- Direction -
Reproduce each of the following lines verbatim, with no changes.

- Provided data -
********
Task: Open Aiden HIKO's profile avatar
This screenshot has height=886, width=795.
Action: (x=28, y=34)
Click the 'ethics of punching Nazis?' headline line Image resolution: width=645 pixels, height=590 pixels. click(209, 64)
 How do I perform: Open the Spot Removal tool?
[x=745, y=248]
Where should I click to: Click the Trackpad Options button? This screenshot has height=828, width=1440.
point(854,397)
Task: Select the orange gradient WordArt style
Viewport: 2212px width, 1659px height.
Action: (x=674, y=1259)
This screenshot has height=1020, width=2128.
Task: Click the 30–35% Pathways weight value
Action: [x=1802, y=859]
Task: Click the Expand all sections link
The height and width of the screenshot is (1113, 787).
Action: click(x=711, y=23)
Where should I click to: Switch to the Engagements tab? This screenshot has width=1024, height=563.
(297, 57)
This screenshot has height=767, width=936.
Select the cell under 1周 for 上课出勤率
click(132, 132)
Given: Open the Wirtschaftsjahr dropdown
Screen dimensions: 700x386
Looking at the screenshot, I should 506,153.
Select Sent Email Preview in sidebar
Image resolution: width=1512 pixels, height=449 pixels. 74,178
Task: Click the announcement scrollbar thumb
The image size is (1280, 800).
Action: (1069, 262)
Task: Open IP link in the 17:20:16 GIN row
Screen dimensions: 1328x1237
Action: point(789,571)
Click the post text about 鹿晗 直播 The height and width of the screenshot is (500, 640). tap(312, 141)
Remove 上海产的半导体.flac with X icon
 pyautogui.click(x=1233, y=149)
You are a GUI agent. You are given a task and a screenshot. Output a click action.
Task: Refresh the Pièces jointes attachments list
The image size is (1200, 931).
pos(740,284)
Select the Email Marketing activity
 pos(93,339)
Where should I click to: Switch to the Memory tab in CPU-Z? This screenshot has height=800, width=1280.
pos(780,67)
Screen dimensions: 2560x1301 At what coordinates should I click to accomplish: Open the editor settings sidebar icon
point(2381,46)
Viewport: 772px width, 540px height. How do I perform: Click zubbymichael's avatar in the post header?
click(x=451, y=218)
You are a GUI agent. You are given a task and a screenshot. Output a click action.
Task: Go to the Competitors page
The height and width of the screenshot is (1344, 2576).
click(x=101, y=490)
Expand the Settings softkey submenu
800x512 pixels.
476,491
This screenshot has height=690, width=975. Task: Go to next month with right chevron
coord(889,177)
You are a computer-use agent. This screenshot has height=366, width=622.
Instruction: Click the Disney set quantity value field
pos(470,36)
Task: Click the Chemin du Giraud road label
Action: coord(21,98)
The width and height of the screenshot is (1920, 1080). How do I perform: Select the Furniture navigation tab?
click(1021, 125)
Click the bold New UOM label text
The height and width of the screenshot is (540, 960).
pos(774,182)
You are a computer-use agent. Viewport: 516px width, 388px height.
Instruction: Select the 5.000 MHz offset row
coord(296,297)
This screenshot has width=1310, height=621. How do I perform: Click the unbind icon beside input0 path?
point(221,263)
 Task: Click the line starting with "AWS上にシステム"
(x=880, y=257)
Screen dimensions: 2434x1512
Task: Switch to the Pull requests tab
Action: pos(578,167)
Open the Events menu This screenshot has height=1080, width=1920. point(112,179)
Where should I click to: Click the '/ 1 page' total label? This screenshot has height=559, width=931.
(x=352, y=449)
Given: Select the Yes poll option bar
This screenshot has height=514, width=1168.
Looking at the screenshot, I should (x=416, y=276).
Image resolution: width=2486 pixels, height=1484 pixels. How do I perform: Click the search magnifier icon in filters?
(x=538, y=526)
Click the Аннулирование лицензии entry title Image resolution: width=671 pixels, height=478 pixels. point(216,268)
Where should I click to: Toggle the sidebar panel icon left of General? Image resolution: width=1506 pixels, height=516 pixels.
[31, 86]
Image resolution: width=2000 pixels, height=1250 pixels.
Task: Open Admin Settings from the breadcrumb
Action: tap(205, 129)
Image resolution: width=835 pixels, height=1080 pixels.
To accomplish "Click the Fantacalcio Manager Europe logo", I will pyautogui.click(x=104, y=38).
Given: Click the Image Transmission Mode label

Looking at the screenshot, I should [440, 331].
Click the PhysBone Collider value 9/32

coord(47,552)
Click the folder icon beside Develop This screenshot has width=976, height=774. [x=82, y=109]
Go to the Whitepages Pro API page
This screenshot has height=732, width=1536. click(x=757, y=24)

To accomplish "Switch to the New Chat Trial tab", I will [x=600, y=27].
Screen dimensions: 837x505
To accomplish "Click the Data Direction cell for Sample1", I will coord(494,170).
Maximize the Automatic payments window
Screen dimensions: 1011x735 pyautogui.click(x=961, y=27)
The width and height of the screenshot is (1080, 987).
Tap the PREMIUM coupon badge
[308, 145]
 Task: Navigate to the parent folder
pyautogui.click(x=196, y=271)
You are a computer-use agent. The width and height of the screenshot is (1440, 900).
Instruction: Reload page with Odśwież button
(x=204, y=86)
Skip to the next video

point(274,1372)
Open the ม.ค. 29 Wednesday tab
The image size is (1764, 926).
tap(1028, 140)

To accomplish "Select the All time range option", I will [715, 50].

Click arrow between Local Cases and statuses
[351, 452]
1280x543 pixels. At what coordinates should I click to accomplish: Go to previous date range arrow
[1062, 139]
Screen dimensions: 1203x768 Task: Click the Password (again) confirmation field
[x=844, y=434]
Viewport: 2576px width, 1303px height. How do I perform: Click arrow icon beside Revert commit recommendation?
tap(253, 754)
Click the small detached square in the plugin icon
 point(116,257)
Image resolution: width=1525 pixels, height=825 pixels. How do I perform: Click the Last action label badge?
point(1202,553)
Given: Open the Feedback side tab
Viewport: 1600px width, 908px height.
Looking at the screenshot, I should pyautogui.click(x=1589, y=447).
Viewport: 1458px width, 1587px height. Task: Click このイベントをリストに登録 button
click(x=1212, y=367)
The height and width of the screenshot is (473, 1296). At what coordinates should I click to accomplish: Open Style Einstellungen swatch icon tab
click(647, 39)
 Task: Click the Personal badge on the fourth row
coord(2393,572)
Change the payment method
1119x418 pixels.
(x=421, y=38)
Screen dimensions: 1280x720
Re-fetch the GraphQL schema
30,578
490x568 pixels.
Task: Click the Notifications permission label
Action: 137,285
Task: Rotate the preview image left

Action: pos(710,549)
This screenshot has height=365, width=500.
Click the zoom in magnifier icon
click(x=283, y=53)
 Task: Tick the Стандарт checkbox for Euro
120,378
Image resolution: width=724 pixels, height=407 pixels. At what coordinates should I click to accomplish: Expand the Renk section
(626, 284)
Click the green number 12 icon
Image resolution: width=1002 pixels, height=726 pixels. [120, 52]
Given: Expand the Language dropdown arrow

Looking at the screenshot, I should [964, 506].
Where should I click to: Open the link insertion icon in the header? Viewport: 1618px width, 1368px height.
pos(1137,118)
********
- Completed exercise -
Task: Open Aiden HIKO's profile avatar
This screenshot has height=886, width=795.
Action: (x=28, y=34)
Click the 'ethics of punching Nazis?' headline line Image resolution: width=645 pixels, height=590 pixels. click(209, 64)
 How do I perform: Open the Spot Removal tool?
[x=745, y=248]
Where should I click to: Click the Trackpad Options button? This screenshot has height=828, width=1440.
point(854,397)
Task: Select the orange gradient WordArt style
Viewport: 2212px width, 1659px height.
Action: (x=674, y=1259)
This screenshot has height=1020, width=2128.
Task: Click the 30–35% Pathways weight value
Action: [x=1802, y=859]
Task: Click the Expand all sections link
The height and width of the screenshot is (1113, 787).
Action: click(x=711, y=23)
Where should I click to: Switch to the Engagements tab? This screenshot has width=1024, height=563.
(297, 57)
This screenshot has height=767, width=936.
Select the cell under 1周 for 上课出勤率
click(132, 132)
Given: Open the Wirtschaftsjahr dropdown
Screen dimensions: 700x386
Looking at the screenshot, I should 506,153.
Select Sent Email Preview in sidebar
Image resolution: width=1512 pixels, height=449 pixels. 74,178
Task: Click the announcement scrollbar thumb
The image size is (1280, 800).
Action: (1069, 262)
Task: Open IP link in the 17:20:16 GIN row
Screen dimensions: 1328x1237
Action: point(789,571)
Click the post text about 鹿晗 直播 The height and width of the screenshot is (500, 640). tap(312, 141)
Remove 上海产的半导体.flac with X icon
 pyautogui.click(x=1233, y=149)
You are a GUI agent. You are given a task and a screenshot. Output a click action.
Task: Refresh the Pièces jointes attachments list
The image size is (1200, 931).
pos(740,284)
Select the Email Marketing activity
 pos(93,339)
Where should I click to: Switch to the Memory tab in CPU-Z? This screenshot has height=800, width=1280.
pos(780,67)
Screen dimensions: 2560x1301 At what coordinates should I click to accomplish: Open the editor settings sidebar icon
point(2381,46)
Viewport: 772px width, 540px height. How do I perform: Click zubbymichael's avatar in the post header?
click(x=451, y=218)
You are a GUI agent. You are given a task and a screenshot. Output a click action.
Task: Go to the Competitors page
The height and width of the screenshot is (1344, 2576).
click(x=101, y=490)
Expand the Settings softkey submenu
800x512 pixels.
476,491
This screenshot has height=690, width=975. Task: Go to next month with right chevron
coord(889,177)
You are a computer-use agent. This screenshot has height=366, width=622.
Instruction: Click the Disney set quantity value field
pos(470,36)
Task: Click the Chemin du Giraud road label
Action: coord(21,98)
The width and height of the screenshot is (1920, 1080). How do I perform: Select the Furniture navigation tab?
click(1021, 125)
Click the bold New UOM label text
The height and width of the screenshot is (540, 960).
pos(774,182)
You are a computer-use agent. Viewport: 516px width, 388px height.
Instruction: Select the 5.000 MHz offset row
coord(296,297)
This screenshot has width=1310, height=621. How do I perform: Click the unbind icon beside input0 path?
point(221,263)
 Task: Click the line starting with "AWS上にシステム"
(x=880, y=257)
Screen dimensions: 2434x1512
Task: Switch to the Pull requests tab
Action: pos(578,167)
Open the Events menu This screenshot has height=1080, width=1920. point(112,179)
Where should I click to: Click the '/ 1 page' total label? This screenshot has height=559, width=931.
(x=352, y=449)
Given: Select the Yes poll option bar
This screenshot has height=514, width=1168.
Looking at the screenshot, I should (x=416, y=276).
Image resolution: width=2486 pixels, height=1484 pixels. How do I perform: Click the search magnifier icon in filters?
(x=538, y=526)
Click the Аннулирование лицензии entry title Image resolution: width=671 pixels, height=478 pixels. point(216,268)
Where should I click to: Toggle the sidebar panel icon left of General? Image resolution: width=1506 pixels, height=516 pixels.
[31, 86]
Image resolution: width=2000 pixels, height=1250 pixels.
Task: Open Admin Settings from the breadcrumb
Action: tap(205, 129)
Image resolution: width=835 pixels, height=1080 pixels.
To accomplish "Click the Fantacalcio Manager Europe logo", I will pyautogui.click(x=104, y=38).
Given: Click the Image Transmission Mode label

Looking at the screenshot, I should [440, 331].
Click the PhysBone Collider value 9/32

coord(47,552)
Click the folder icon beside Develop This screenshot has width=976, height=774. [x=82, y=109]
Go to the Whitepages Pro API page
This screenshot has height=732, width=1536. click(x=757, y=24)

To accomplish "Switch to the New Chat Trial tab", I will [x=600, y=27].
Screen dimensions: 837x505
To accomplish "Click the Data Direction cell for Sample1", I will coord(494,170).
Maximize the Automatic payments window
Screen dimensions: 1011x735 pyautogui.click(x=961, y=27)
The width and height of the screenshot is (1080, 987).
Tap the PREMIUM coupon badge
[308, 145]
 Task: Navigate to the parent folder
pyautogui.click(x=196, y=271)
You are a computer-use agent. The width and height of the screenshot is (1440, 900).
Instruction: Reload page with Odśwież button
(x=204, y=86)
Skip to the next video

point(274,1372)
Open the ม.ค. 29 Wednesday tab
The image size is (1764, 926).
tap(1028, 140)

To accomplish "Select the All time range option", I will [715, 50].

Click arrow between Local Cases and statuses
[351, 452]
1280x543 pixels. At what coordinates should I click to accomplish: Go to previous date range arrow
[1062, 139]
Screen dimensions: 1203x768 Task: Click the Password (again) confirmation field
[x=844, y=434]
Viewport: 2576px width, 1303px height. How do I perform: Click arrow icon beside Revert commit recommendation?
tap(253, 754)
Click the small detached square in the plugin icon
 point(116,257)
Image resolution: width=1525 pixels, height=825 pixels. How do I perform: Click the Last action label badge?
point(1202,553)
Given: Open the Feedback side tab
Viewport: 1600px width, 908px height.
Looking at the screenshot, I should pyautogui.click(x=1589, y=447).
Viewport: 1458px width, 1587px height. Task: Click このイベントをリストに登録 button
click(x=1212, y=367)
The height and width of the screenshot is (473, 1296). At what coordinates should I click to accomplish: Open Style Einstellungen swatch icon tab
click(647, 39)
 Task: Click the Personal badge on the fourth row
coord(2393,572)
Change the payment method
1119x418 pixels.
(x=421, y=38)
Screen dimensions: 1280x720
Re-fetch the GraphQL schema
30,578
490x568 pixels.
Task: Click the Notifications permission label
Action: 137,285
Task: Rotate the preview image left

Action: pos(710,549)
This screenshot has height=365, width=500.
Click the zoom in magnifier icon
click(x=283, y=53)
 Task: Tick the Стандарт checkbox for Euro
120,378
Image resolution: width=724 pixels, height=407 pixels. At what coordinates should I click to accomplish: Expand the Renk section
(626, 284)
Click the green number 12 icon
Image resolution: width=1002 pixels, height=726 pixels. [120, 52]
Given: Expand the Language dropdown arrow

Looking at the screenshot, I should [964, 506].
Where should I click to: Open the link insertion icon in the header? Viewport: 1618px width, 1368px height.
pos(1137,118)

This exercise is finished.